[Records of locating words and elements]
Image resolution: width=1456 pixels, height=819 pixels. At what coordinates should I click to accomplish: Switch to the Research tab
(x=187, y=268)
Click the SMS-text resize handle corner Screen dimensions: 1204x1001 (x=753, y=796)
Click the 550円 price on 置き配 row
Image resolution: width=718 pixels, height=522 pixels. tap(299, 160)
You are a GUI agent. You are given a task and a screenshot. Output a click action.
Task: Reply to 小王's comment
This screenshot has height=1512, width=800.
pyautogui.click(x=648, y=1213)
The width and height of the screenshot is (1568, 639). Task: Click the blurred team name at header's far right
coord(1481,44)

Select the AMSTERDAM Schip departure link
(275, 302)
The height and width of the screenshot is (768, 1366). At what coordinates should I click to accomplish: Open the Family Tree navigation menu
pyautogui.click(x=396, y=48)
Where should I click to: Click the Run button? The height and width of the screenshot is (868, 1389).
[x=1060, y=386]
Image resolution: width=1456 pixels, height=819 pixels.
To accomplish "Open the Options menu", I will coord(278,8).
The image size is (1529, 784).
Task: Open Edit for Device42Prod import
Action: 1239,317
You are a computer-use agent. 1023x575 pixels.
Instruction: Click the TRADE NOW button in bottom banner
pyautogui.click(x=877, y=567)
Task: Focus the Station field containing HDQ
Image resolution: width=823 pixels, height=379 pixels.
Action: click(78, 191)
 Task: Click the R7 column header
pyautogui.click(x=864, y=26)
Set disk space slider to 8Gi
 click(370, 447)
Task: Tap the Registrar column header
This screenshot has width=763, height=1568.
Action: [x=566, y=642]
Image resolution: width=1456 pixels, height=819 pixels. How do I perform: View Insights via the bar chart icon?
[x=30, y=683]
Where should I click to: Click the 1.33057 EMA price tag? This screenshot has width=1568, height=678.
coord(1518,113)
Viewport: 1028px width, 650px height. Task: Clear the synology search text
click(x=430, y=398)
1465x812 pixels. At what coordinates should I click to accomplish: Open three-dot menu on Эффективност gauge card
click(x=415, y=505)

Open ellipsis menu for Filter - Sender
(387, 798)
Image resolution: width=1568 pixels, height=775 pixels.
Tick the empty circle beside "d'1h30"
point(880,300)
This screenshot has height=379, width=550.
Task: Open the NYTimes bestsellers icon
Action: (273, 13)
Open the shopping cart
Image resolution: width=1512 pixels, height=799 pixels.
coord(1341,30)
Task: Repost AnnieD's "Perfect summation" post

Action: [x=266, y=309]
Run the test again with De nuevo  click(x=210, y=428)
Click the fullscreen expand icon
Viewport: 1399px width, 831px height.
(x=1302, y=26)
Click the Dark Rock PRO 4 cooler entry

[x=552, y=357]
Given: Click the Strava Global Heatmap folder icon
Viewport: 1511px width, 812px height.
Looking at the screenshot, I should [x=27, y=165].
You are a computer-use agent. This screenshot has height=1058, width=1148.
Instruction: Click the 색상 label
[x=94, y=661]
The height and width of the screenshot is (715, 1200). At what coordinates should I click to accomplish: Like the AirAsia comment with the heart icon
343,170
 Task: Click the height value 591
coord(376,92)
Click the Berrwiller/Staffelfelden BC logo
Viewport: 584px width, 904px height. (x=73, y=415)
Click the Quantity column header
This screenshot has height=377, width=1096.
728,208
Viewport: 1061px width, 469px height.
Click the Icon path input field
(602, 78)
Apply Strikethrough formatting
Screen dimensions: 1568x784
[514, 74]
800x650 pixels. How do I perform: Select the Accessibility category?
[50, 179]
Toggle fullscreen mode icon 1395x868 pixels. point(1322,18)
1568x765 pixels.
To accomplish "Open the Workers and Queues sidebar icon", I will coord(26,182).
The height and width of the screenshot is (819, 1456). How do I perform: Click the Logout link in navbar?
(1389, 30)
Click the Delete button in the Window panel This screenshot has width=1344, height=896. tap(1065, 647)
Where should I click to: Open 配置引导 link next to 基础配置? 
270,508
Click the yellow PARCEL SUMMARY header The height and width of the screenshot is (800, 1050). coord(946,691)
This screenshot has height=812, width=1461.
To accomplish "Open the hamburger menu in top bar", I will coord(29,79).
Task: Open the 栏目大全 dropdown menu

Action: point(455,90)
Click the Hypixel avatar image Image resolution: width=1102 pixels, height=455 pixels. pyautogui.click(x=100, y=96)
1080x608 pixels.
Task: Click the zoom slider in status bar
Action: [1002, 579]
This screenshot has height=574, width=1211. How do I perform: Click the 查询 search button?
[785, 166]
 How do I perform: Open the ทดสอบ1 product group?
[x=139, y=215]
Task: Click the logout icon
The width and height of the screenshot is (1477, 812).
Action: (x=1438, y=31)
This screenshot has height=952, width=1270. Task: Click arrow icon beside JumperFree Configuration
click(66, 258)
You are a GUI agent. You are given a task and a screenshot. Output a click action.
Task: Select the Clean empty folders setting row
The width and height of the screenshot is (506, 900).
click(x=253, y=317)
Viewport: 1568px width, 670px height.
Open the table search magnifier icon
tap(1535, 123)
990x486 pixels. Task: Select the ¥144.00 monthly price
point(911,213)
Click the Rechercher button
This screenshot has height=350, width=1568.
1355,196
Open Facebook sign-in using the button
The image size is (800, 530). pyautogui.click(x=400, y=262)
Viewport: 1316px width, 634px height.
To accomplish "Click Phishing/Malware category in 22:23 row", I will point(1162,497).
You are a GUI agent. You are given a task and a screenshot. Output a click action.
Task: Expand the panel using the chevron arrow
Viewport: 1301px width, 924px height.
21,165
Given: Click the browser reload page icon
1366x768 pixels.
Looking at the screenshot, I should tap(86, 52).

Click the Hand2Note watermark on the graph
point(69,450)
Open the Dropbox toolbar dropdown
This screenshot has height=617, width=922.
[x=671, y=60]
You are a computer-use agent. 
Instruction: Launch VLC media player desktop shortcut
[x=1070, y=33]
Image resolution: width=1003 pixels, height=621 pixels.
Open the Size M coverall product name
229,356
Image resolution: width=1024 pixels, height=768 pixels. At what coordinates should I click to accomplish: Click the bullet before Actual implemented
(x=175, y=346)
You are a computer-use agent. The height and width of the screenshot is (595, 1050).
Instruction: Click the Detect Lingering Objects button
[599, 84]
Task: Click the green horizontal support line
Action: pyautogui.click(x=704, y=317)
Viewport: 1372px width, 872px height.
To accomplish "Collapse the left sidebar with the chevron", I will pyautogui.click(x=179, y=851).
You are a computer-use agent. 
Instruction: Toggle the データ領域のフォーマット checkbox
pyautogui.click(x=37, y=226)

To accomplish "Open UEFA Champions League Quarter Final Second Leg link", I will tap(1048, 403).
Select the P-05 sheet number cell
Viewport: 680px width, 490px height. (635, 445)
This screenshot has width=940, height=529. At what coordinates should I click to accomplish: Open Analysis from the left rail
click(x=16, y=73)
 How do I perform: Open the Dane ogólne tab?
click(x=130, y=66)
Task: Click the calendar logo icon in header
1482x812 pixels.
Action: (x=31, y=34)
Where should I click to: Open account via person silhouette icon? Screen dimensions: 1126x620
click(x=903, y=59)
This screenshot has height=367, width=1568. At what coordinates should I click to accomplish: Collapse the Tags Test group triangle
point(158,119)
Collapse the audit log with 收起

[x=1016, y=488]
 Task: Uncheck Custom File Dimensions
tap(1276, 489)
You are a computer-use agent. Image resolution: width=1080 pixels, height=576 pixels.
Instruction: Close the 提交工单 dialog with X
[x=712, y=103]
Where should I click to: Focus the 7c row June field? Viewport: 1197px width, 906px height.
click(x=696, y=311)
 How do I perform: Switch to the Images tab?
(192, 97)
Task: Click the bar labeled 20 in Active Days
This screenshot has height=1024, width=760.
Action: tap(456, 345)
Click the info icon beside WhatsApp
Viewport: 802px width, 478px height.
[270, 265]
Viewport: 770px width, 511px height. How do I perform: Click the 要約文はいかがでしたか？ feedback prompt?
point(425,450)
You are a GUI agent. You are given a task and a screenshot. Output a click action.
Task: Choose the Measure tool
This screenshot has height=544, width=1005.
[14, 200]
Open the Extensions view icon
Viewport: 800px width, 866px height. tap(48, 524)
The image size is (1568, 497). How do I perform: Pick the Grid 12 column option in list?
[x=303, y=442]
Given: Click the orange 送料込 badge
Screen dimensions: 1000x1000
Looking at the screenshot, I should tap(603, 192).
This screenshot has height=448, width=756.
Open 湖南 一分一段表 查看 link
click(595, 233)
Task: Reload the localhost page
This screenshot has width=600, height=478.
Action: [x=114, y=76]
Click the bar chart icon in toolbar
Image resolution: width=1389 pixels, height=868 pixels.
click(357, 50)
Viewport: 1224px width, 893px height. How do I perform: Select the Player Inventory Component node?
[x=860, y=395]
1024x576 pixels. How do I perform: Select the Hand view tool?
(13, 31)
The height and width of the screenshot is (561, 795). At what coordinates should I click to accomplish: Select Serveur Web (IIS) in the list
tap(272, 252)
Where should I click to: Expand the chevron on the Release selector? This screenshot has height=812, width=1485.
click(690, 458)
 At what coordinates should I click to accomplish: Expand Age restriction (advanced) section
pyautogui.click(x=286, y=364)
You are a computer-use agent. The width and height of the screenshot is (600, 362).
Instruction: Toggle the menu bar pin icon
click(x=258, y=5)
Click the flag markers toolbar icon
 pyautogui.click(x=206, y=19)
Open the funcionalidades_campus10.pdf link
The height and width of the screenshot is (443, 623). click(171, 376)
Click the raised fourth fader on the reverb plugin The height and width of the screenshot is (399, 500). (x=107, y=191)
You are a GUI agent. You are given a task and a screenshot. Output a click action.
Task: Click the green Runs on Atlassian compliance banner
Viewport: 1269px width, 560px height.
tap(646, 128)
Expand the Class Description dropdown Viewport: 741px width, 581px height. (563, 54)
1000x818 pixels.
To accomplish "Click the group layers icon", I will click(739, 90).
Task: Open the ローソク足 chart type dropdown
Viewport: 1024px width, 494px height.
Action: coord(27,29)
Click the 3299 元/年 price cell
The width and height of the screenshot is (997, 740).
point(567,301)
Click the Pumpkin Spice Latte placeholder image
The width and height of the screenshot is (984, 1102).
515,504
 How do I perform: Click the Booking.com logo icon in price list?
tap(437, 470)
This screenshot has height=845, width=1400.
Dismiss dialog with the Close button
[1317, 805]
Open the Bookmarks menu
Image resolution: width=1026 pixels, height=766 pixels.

### Problem to work on
Locate every line in the records above that contains the string "Focus", and copy each of those lines in full. Case counts.

### Solution to the problem
Task: Focus the Station field containing HDQ
Where should I click to: Focus the 7c row June field? Viewport: 1197px width, 906px height.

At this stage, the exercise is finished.